Site icon Portal informacyjny STRAJK

Poczta Jej Królewskiej Mości na barykadach. Szykuje się wielki ogólnokrajowy strajk pocztowców na wyspach

Wyniki referendum są jednoznaczne – 97 proc. pracowników poparło ideę strajku.

Nie znamy jeszcze daty protestu, jednak brytyjscy komentatorzy i dziennikarze spekulują, że związkowcy zechcą wybrać najbardziej krytyczny okres. Będzie to albo tuż po tzw. czarnym piątku pod koniec listopada, gdy sklepy organizują gigantyczne wyprzedaże, a lud doznaje komercyjnego oszołomienia, albo przed świętami Bożego Narodzenia. Royal Mail, która w 2013 r. została częściowo, a w 2015 r. całkowicie sprywatyzowana, ma 51-proc. udział w rynku przesyłek w Wielkiej Brytanii.

Związkowcy uważają, że zawarte w zeszłym roku z kierownictwem firmy porozumienie o podwyżkach płac oraz reformach planów emerytalnych nie jest realizowane.

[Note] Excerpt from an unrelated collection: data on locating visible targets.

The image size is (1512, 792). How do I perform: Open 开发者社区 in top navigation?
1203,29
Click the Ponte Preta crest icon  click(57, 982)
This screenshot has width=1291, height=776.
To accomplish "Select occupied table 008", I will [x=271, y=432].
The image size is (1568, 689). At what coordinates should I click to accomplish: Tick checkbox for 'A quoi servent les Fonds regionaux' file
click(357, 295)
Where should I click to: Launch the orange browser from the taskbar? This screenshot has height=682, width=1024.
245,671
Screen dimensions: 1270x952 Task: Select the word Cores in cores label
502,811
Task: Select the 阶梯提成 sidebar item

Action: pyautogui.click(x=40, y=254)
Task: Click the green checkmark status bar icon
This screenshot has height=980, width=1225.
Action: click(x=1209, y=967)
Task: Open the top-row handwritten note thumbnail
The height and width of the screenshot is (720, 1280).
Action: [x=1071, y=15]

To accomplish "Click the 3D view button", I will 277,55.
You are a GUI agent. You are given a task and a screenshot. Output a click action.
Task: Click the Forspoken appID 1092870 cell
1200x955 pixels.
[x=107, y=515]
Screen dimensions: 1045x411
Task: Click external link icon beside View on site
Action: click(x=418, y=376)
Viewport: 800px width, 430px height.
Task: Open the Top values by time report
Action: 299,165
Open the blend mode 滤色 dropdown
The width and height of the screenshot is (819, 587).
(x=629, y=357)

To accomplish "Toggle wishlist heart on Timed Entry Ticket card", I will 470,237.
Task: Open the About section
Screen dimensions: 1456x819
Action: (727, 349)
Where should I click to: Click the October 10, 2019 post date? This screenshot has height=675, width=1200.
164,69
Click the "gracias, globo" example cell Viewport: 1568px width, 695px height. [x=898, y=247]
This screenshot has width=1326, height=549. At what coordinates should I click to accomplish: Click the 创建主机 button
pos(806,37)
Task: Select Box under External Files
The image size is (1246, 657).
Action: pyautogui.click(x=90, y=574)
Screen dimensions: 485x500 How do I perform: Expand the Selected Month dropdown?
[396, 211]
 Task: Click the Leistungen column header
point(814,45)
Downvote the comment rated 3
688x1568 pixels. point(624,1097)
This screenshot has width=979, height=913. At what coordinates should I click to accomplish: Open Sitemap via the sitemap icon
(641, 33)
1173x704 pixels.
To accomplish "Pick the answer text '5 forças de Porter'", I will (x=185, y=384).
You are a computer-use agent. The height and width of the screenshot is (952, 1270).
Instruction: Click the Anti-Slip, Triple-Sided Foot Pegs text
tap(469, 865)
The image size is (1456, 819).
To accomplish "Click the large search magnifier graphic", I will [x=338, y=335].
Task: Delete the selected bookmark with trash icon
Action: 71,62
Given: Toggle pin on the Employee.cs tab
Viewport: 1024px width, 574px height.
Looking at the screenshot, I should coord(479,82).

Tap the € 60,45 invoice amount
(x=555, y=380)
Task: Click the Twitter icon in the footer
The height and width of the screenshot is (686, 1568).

– Nasi członkowie traktują sprawę poważnie i zdecydowali w głosowaniu, że będą walczyć o to porozumienie przeciwko tym, którzy teraz dążą do tego, by dla szybkich zysków i z chciwości zniszczyć wspaniałe brytyjskie usługi pocztowe – powiedział Tony Pullinger, zastępca sekretarza generalnego CWU.

Akcji strajkowej przewodzi właśnie CWU – Communication Workers Union, czyli związek pracowników komunikacji. Należy do niego ponad 110 tys. pracowników Royal Mail.

Szefostwo sprywatyzowanej brytyjskiej poczty wyraziło „rozczarowanie”. Według szefostwa strona społeczna nie powinna organizować tego rodzaju protestu podczas trwania negocjacji. Zgodnie z zawartą rok temu umową spółka zgodziło się na podwyżki płac, reformę planów emerytalnych oraz  na skrócenie do 2022 r. tygodniowego czasu pracy z 39 do 35 godzin. Według CWU po objęciu stanowiska prezesa przez  Rico Backa, niemieckiego biznesmena mieszkającego w Szwajcarii realizacja porozumienia jest zagrożona.